__TASK DESCRIPTION__: The records below need to be repeated exactly, though not their pictures.

__EXERCISE INPUTS__:
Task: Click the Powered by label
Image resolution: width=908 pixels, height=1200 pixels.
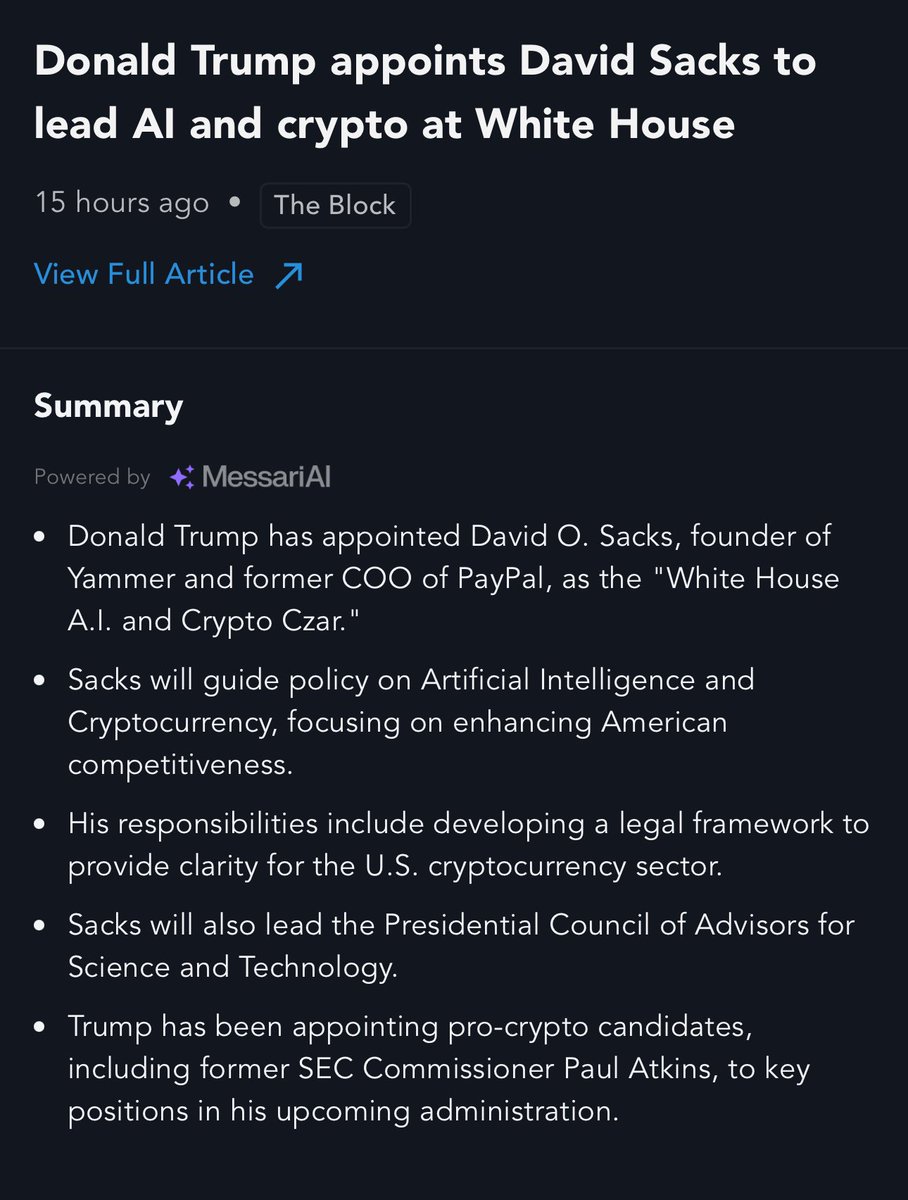Action: click(x=92, y=478)
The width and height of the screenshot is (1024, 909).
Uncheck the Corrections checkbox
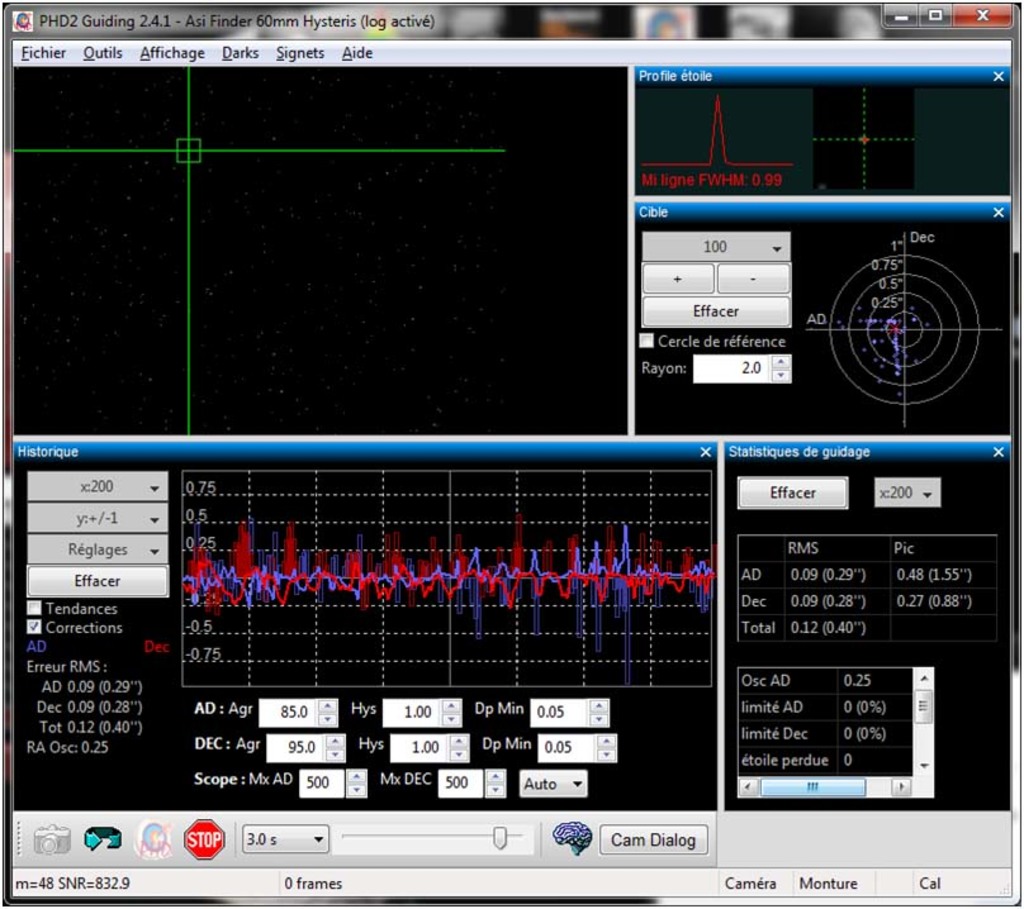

__OUTPUT FOR THIS TASK__:
Task: Click the Powered by label
Image resolution: width=908 pixels, height=1200 pixels.
Action: click(x=92, y=478)
The width and height of the screenshot is (1024, 909).
Uncheck the Corrections checkbox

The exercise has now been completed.